§ **REQUIREMENT**: Print word for word the first line of the records below and every following line through the one containing "Select the AKo"; print nothing else.
*** DATA SHOWN Section Begins ***
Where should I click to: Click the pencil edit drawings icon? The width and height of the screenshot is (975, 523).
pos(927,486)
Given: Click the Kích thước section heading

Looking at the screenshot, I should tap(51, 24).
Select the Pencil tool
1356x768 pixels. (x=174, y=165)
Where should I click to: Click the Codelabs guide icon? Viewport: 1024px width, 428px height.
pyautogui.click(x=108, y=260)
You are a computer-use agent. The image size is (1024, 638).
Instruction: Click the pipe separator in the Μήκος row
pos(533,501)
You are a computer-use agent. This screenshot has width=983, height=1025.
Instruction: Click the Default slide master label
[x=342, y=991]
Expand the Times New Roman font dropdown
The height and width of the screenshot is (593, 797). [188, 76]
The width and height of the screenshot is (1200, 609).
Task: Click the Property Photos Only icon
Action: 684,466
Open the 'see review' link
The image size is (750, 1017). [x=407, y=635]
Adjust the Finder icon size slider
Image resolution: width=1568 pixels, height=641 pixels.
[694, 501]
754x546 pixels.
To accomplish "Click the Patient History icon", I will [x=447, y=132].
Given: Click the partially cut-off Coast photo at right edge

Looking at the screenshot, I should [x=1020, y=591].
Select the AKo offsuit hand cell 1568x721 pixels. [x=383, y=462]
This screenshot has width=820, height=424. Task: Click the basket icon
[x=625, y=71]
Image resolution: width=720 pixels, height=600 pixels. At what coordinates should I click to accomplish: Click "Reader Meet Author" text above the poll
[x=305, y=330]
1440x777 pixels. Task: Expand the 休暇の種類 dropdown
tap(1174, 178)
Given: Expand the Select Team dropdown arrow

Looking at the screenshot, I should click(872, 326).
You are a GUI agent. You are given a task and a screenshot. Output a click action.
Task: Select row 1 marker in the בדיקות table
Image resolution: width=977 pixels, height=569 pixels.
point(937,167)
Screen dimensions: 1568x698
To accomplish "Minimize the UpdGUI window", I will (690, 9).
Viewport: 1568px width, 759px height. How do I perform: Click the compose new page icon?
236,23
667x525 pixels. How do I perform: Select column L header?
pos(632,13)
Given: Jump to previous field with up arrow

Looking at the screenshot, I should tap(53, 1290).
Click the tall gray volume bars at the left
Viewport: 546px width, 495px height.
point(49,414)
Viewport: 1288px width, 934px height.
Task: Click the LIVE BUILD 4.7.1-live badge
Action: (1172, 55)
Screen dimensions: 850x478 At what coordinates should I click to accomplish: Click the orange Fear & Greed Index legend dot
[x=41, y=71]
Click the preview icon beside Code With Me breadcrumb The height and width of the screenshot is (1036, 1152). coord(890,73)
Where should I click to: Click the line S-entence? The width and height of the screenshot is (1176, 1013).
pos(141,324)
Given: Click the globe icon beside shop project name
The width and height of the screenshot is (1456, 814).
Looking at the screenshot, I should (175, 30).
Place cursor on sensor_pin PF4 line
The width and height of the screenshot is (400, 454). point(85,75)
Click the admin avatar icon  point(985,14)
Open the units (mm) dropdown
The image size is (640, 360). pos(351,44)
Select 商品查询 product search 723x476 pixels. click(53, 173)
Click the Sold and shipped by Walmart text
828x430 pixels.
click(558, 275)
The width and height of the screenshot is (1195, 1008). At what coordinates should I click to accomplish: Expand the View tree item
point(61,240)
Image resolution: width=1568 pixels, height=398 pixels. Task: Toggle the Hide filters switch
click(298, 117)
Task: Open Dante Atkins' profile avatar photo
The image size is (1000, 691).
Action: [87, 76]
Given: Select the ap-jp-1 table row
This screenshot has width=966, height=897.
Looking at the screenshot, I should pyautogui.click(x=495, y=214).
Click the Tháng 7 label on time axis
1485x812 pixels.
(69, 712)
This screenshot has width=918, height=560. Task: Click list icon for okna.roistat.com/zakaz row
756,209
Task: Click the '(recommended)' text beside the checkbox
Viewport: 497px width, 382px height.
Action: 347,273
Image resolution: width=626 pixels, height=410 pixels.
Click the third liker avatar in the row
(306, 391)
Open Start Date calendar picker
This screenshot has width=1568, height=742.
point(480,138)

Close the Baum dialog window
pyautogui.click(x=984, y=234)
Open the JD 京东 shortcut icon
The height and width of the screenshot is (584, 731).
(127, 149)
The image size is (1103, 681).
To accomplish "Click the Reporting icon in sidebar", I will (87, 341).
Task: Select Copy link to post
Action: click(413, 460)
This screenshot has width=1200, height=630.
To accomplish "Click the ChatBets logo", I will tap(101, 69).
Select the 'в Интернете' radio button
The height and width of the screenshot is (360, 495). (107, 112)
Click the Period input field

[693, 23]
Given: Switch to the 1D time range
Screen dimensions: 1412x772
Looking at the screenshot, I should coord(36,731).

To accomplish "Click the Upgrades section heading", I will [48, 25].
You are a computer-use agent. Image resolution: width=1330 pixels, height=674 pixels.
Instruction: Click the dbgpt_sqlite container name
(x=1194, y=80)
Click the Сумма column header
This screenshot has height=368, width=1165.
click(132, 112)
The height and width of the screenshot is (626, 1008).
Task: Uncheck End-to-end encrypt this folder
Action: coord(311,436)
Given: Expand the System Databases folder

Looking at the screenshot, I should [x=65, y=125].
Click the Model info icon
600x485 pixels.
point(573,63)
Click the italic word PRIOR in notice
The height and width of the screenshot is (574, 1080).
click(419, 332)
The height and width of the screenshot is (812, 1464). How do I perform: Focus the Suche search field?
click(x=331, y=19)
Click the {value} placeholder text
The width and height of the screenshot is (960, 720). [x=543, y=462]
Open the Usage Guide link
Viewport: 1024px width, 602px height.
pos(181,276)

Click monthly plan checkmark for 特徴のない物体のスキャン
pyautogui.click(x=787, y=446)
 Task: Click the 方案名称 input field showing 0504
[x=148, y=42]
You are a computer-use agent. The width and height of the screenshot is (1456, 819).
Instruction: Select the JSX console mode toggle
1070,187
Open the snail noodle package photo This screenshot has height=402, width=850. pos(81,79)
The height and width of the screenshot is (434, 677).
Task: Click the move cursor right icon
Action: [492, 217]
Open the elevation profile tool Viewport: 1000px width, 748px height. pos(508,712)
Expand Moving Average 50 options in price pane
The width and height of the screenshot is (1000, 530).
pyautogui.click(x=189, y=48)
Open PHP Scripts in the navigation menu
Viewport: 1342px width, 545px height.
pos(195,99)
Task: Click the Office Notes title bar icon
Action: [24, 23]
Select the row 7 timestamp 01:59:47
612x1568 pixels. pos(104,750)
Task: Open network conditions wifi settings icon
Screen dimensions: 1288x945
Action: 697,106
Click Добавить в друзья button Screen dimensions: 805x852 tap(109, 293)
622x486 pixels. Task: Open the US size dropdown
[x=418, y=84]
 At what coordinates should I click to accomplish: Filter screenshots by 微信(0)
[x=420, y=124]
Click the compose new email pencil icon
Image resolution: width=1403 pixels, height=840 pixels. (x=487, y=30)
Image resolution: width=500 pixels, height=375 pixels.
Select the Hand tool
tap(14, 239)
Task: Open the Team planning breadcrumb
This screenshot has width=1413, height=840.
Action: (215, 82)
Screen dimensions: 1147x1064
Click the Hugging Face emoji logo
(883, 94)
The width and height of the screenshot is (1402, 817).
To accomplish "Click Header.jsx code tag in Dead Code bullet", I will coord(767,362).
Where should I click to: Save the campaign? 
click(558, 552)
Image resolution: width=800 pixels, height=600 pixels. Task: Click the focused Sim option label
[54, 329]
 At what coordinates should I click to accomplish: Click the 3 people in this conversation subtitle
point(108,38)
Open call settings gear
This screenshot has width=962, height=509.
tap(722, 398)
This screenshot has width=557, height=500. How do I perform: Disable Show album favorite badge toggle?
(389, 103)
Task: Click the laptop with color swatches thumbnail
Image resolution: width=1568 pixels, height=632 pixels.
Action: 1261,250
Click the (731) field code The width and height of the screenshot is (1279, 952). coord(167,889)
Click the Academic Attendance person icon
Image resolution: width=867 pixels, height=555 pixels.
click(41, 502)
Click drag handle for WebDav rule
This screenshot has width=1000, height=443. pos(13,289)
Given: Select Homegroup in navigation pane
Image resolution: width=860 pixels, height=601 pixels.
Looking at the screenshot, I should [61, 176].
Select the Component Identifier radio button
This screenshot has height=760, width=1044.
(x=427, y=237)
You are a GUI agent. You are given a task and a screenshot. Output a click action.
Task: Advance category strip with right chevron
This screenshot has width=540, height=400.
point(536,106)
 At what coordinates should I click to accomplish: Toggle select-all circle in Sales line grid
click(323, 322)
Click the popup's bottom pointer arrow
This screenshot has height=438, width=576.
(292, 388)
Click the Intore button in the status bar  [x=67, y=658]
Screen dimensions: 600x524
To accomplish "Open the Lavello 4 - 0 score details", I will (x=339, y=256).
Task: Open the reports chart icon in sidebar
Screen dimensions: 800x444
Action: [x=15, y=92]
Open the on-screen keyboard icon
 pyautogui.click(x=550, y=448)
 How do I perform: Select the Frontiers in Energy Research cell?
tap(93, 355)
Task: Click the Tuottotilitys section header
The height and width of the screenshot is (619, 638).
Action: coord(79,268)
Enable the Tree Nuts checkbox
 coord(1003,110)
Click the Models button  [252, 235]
*** DATA SHOWN Section Ends ***
§ **WRITTEN REPLY**:
Where should I click to: Click the pencil edit drawings icon? The width and height of the screenshot is (975, 523).
pos(927,486)
Given: Click the Kích thước section heading

Looking at the screenshot, I should tap(51, 24).
Select the Pencil tool
1356x768 pixels. (x=174, y=165)
Where should I click to: Click the Codelabs guide icon? Viewport: 1024px width, 428px height.
pyautogui.click(x=108, y=260)
You are a computer-use agent. The image size is (1024, 638).
Instruction: Click the pipe separator in the Μήκος row
pos(533,501)
You are a computer-use agent. This screenshot has width=983, height=1025.
Instruction: Click the Default slide master label
[x=342, y=991]
Expand the Times New Roman font dropdown
The height and width of the screenshot is (593, 797). [188, 76]
The width and height of the screenshot is (1200, 609).
Task: Click the Property Photos Only icon
Action: 684,466
Open the 'see review' link
The image size is (750, 1017). [x=407, y=635]
Adjust the Finder icon size slider
Image resolution: width=1568 pixels, height=641 pixels.
[694, 501]
754x546 pixels.
To accomplish "Click the Patient History icon", I will [x=447, y=132].
Given: Click the partially cut-off Coast photo at right edge

Looking at the screenshot, I should [x=1020, y=591].
Select the AKo offsuit hand cell 1568x721 pixels. [x=383, y=462]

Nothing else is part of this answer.